Pratique anti blanchiment

Jusqu'où va la surveillance en matière de pratique anti-blanchiment?

Transposée en France, la 4e directive Tracfin démultiplie les procédures de contrôle. Les bénéficiaires effectifs et les personnes exposées sont en première ligne

Le décret du 18 avril 2018(1)
a poursuivi la transposition de la quatrième directive Tracfin(2) dédiée à la lutte contre le blanchiment (LCB-FT). Sur le papier, les procédures de vigilance visant la clientèle, ainsi que leur gradation, ont été détaillées. Dans la pratique, la complexité et l’envergure des travaux nécessaires à la mise en œuvre de cette règlementation posent des difficultés. C’est la raison pour laquelle la Place a obtenu un moratoire qui sera mis à profit pour perfectionner les systèmes d’évaluation des risques, d’ici le 1er octobre prochain.

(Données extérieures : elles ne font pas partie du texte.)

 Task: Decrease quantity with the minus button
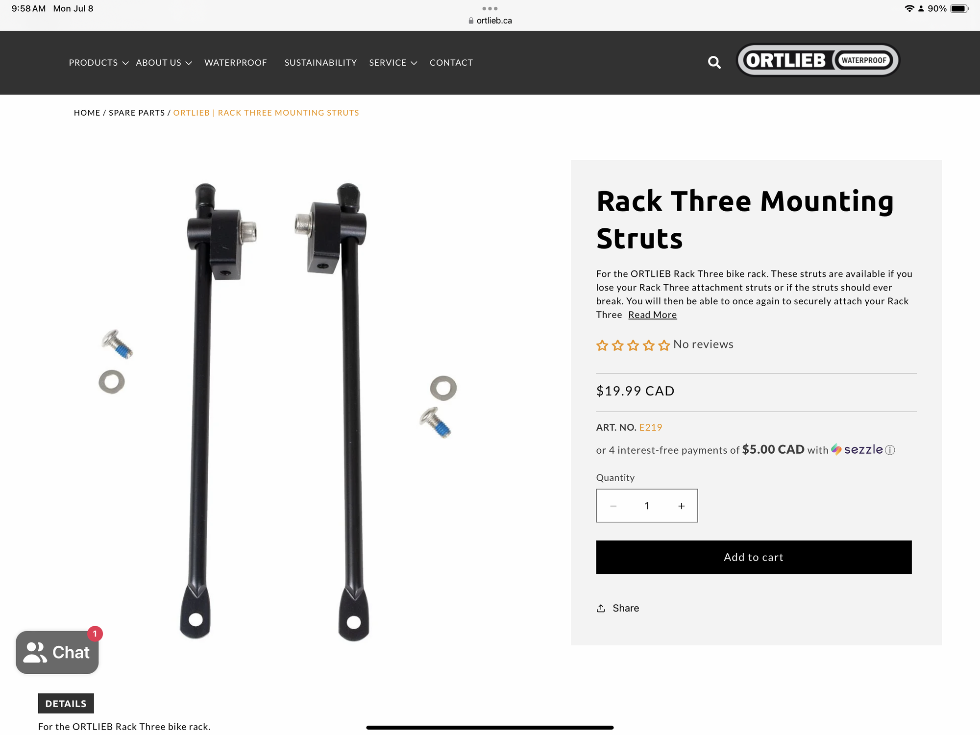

L’approche par les risques, un élément central. La cartographie des risques est un enjeu stratégique : chaque assujetti à cette règlementation, à commencer par les établissements bancaires et les compagnies d’assurance, doit adopter une procédure multicritère afin d’améliorer la gestion des risques (L’Agefi actifs n°712, p.18). Quatre grands axes de vigilance sont traités par le texte dont la typologie de la clientèle. Sur ce dernier point, le décret du 18 avril met l’accent sur le traitement des bénéficiaires
effectifs des personnes morales – à ne pas confondre avec les bénéficiaires d’assurance vie. Le cas des personnes politiquement exposées est également traité. Pour les vérifications d’usage, la règlementation présente un intérêt particulier. De l’avis d’Alexandre Marion, avocat associé, La Tour International, « en autorisant les établissements assujettis à identifier leurs clients par des moyens électroniques, le décret est une aubaine pour digitaliser le recueil d’informations. Mais la France travaille encore à sa solution d’identité numérique ».

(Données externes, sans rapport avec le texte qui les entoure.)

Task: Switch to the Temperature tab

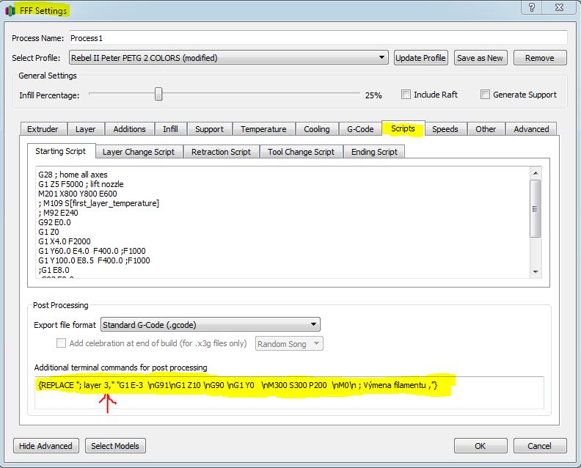Action: (263, 129)
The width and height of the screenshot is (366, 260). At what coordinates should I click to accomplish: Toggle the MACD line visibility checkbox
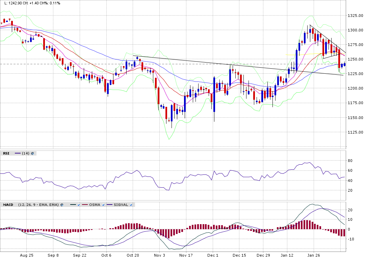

Instauration du registre des bénéficiaires effectifs. Sur plusieurs autres aspects, l’administration s’est montrée pointilleuse.
« La quatrième directive pose des obligations extrêmement précises et concrètes aux établissements financiers qui entrent en relation d’affaires avec une personne morale », relève Marie-Hélène Poirier, directrice juridique et fiscal, Swisslife. Ceux-ci doivent exercer un contrôle renforcé des bénéficiaires effectifs de la société, définis comme « toute personne physique qui détient plus de 25 % du capital ou des droits de vote de la société, ou qui exercent, par tout autre moyen, un pouvoir de contrôle sur la société ». Alexandre Marion souligne que « si le bénéficiaire effectif n’est pas identifiable, le dirigeant peut être désigné bénéficiaire de substitution, sous réserve bien sûr qu’il n’y ait aucun soupçon de blanchiment ». L’une des différences majeures avec la précédente version de la directive « c’est qu’il faut aller chercher ces bénéficiaires dans tous les types de produits, en vie comme en non vie », avertit Marie-Hélène Poirier (L’Agefi actifs n°726, p.18). Pour faciliter ces investigations, la France a annexé la liste des bénéficiaires effectifs au Registre du commerce et des sociétés et doit l’ouvrir aux entités assujetties à la réglementation LCB-FT. « Pourtant, malgré des sollicitations répétées, le répertoire n’est pas encore accessible », déplore Marie-Hélène Poirier.

Détection des personnes politiquement exposées (PPE). Au même titre que les bénéficiaires effectifs, les personnes exerçant une haute fonction politique, juridictionnelle ou administrative sont soumises à des mesures d’identification renforcées. Sont concernés les acteurs internationaux comme domestiques et par extension leur groupe familial et les personnes avec qui ils entretiennent des relations d’affaires. Un processus qui complique considérablement les diligences des assujettis Tracfin a fortiori parce que « la définition officielle de la PPE est encore insuffisante et que les compagnies ne peuvent se référer à aucune liste unique  », indique Marie-Hélène Poirier. « Lorsqu’il faut remonter toute la chaîne de participations d’une société pour identifier les bénéficiaires effectifs, dont l’un d’eux peut être aussi PPE, ce qui conférera alors le statut de PPE aux autres personnes physiques qui, conjointement avec la PPE, sont bénéficiaires effectifs, cela devient inextricable ! » commente-t-elle. Consciente de ces difficultés, « l’Autorité de contrôle prudentiel et de résolution admet que les assureurs utilisent des informations publiquement disponibles, en particulier lorsque la PPE est un bénéficiaire effectif de la relation d’affaires », rectifie la directrice juridique et fiscal de chez Swisslife.